> [POTONGAN TEKS]

Senator NTT: Desa Adat Harus Dapat Dana Desa
Abraham Liyanto berpandangan keberadaan desa adat perlu mendapatkan anggaran dari pemerintah.
Editor: Hasanudin Aco
TRIBUNNEWS.COM, JAKARTA - Anggota DPD RI dari Propinsi Nusa Tenggara Timur (NTT) Abraham Liyanto berpandangan keberadaan desa adat perlu mendapatkan anggaran dari pemerintah.
Anggarannya bisa sama dengan dana desa yang dikucurkan untuk seluruh desa di tanah air. Bisa juga melalui mekanisme lain, asalkan ada anggaran tetap dari negara.
"Supaya desa adat tetap ada dan terpelihara. Keberadaan desa adat sangat penting sebagai kekayaan budaya bangsa ini," kata Abraham saat Rapat Kerja (Raker) Komite I DPD dengan Menteri Desa, Pembangunan Daerah Tertinggal dan Transmigrasi Abdul Halim Iskandar di gedung DPD, Jakarta, Selasa (26/11/2019).
Ia menjelaskan desa adat punya peran dalam mengatasi berbagai persoalan dan konflik sosial di daerah.
Pendekatan-pendekatan adat lebih ampuh dan mudah menyelesaikan masalah bila dibandingkan dengan mekanisme formal atau hukum.
Baca: Kemendagri: 21 Persen Aparatur Dana Desa Hanya Lulusan SD dan SMP
Desa adat juga sangat perlu untuk menjaga kelestarian adat dan budaya di kampung-kampung atau desa-desa.
"Dalam menyelesaikan apa pun, kita selalu memakai kata 'selesaikan secara adat'. Ini artinya kita semua memahami cara-cara penyelesaian persoalan dengan mekanisme adat, memang mudah, cepat dan terhormat. Sayang kalau penyelesaian masalah secara adat yang ada di seluruh pelosok negeri ini hilang begitu saja karena diambilalih desa dinas atau desa pemerintah," jelas Abraham yang juga sebagai Sekretaris Kelompok atau Fraksi DPD di MPR.
Menurutnya, pemberian anggaran memang selektif dan punya standarisasi. Misalnya desa adat yang dapat bantuan adalah yang telah diakui secara nasional.
Bahkan bila perlu harus ada pengakuan dari badan budaya Perserikatan Bangsa-Bangsa (PBB). Syarat lainnya adalah desa adat sebagai tujuan pariwisata, baik lokal, nasional maupun internasional.
Sejumlah desa adat yang layak mendapat bantuan misalnya suku Baduy (Banten), Wae Rebo (NTT), desa adat Dayak (Kalimantan Timur), Kampung Naga, Tasikmalaya (Jawa Barat), desa Trunyan (Bali), dan berbagai desa adat yang sudah terkenal.
"Daripada dana desa diterima desa siluman atau fiktif, lebih baik dikasih ke desa adat. Mereka bisa gunakan untuk bangun infrastruktur desa adat," tegas Abraham yang juga Ketua Kadin Propinsi NTT ini.

> [BARIS DATA]
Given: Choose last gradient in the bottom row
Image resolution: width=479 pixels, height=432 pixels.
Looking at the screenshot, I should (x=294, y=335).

> [SOAL LATIHAN]
(a) Berdasarkan artikel tentang dana untuk desa adat, jelaskan dalam satu sampai tiga kalimat alasan Abraham Liyanto bahwa desa adat perlu mendapat anggaran dari pemerintah.
(b) Tuliskan ulang tanpa perubahan bagian artikel tentang dana untuk desa adat mulai dari "Menurutnya, pemberian anggaran" sampai dengan "yang sudah terkenal.".
Baris data di atas tidak diperlukan untuk mengerjakan apa pun di sini.

> [KUNCI JAWABAN]
(a) Menurut Abraham Liyanto, anggaran itu diperlukan supaya desa adat tetap ada dan terpelihara. Keberadaan desa adat dinilainya sangat penting sebagai kekayaan budaya bangsa.

(b)
Menurutnya, pemberian anggaran memang selektif dan punya standarisasi. Misalnya desa adat yang dapat bantuan adalah yang telah diakui secara nasional.
Bahkan bila perlu harus ada pengakuan dari badan budaya Perserikatan Bangsa-Bangsa (PBB). Syarat lainnya adalah desa adat sebagai tujuan pariwisata, baik lokal, nasional maupun internasional.
Sejumlah desa adat yang layak mendapat bantuan misalnya suku Baduy (Banten), Wae Rebo (NTT), desa adat Dayak (Kalimantan Timur), Kampung Naga, Tasikmalaya (Jawa Barat), desa Trunyan (Bali), dan berbagai desa adat yang sudah terkenal.